#### RECORDED INFORMATION
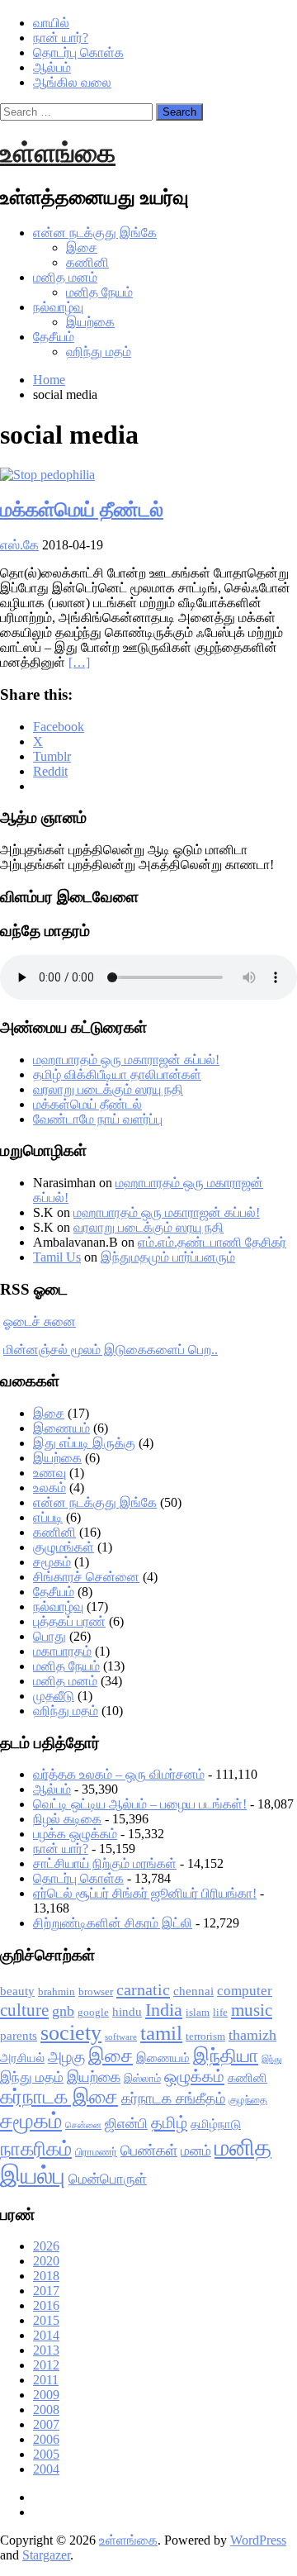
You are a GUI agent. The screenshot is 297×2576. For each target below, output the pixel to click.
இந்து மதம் (32, 2077)
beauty (17, 1991)
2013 (46, 2350)
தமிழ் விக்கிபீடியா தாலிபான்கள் (117, 1074)
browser (95, 1991)
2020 (46, 2261)
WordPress (258, 2540)
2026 (46, 2246)
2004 (46, 2469)
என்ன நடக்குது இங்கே (95, 233)
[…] (79, 662)
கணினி (87, 262)
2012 (46, 2365)
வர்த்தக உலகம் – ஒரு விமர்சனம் (119, 1774)
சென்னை (83, 2125)
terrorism (205, 2036)
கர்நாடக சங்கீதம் (173, 2098)
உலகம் (49, 1487)
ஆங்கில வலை (72, 82)
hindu (127, 2011)
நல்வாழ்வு (58, 307)
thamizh (252, 2035)
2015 (46, 2320)
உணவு (49, 1473)
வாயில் (51, 23)
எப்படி (48, 1517)
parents (18, 2035)
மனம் (196, 2151)
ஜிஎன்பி (126, 2124)
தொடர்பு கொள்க (78, 52)
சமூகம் (52, 1562)
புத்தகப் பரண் (69, 1621)
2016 (46, 2305)
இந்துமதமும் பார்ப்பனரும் (168, 1257)
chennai (193, 1991)
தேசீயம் (53, 337)
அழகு (66, 2056)
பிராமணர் (96, 2152)
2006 (46, 2439)
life (220, 2012)
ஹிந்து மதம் (98, 352)
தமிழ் (169, 2122)
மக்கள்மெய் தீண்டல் (81, 509)
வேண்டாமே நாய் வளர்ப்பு (98, 1119)
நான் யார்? (60, 38)
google (93, 2012)
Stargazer (46, 2555)
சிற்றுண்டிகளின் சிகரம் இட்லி (112, 1923)
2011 (46, 2380)
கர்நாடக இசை (59, 2097)
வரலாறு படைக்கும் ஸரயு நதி (108, 1089)
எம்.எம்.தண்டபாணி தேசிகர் (212, 1242)
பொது (49, 1636)
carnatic (143, 1989)
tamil (161, 2033)
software (121, 2036)
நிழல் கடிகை (67, 1819)
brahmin (56, 1991)
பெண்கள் (148, 2150)
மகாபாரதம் (62, 1651)
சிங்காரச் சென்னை (86, 1577)
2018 (46, 2276)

#### TASK BRIEF
Produce a word-for-word copy of everything above from the line holding "தமிழ் விக்கிபீடியா தாலிபான்கள் (117, 1074)" down to the line holding "சிற்றுண்டிகளின் சிகரம் இட்லி (112, 1923)", with both of those lines kept.

#### RESPONSE TO THIS EXERCISE
தமிழ் விக்கிபீடியா தாலிபான்கள் (117, 1074)
browser (95, 1991)
2020 (46, 2261)
WordPress (258, 2540)
2026 (46, 2246)
2004 (46, 2469)
என்ன நடக்குது இங்கே (95, 233)
[…] (79, 662)
கணினி (87, 262)
2012 (46, 2365)
வர்த்தக உலகம் – ஒரு விமர்சனம் (119, 1774)
சென்னை (83, 2125)
terrorism (205, 2036)
கர்நாடக சங்கீதம் (173, 2098)
உலகம் (49, 1487)
ஆங்கில வலை (72, 82)
hindu (127, 2011)
நல்வாழ்வு (58, 307)
thamizh (252, 2035)
2015 (46, 2320)
உணவு (49, 1473)
வாயில் (51, 23)
எப்படி (48, 1517)
parents (18, 2035)
மனம் (196, 2151)
ஜிஎன்பி (126, 2124)
தொடர்பு கொள்க (78, 52)
சமூகம் (52, 1562)
புத்தகப் பரண் (69, 1621)
2016 (46, 2305)
இந்துமதமும் பார்ப்பனரும் (168, 1257)
chennai (193, 1991)
தேசீயம் (53, 337)
அழகு (66, 2056)
பிராமணர் (96, 2152)
2006 (46, 2439)
life (220, 2012)
ஹிந்து மதம் (98, 352)
தமிழ் (169, 2122)
மக்கள்மெய் தீண்டல் (81, 509)
வேண்டாமே நாய் வளர்ப்பு (98, 1119)
நான் யார்? (60, 38)
google (93, 2012)
Stargazer (46, 2555)
சிற்றுண்டிகளின் சிகரம் இட்லி (112, 1923)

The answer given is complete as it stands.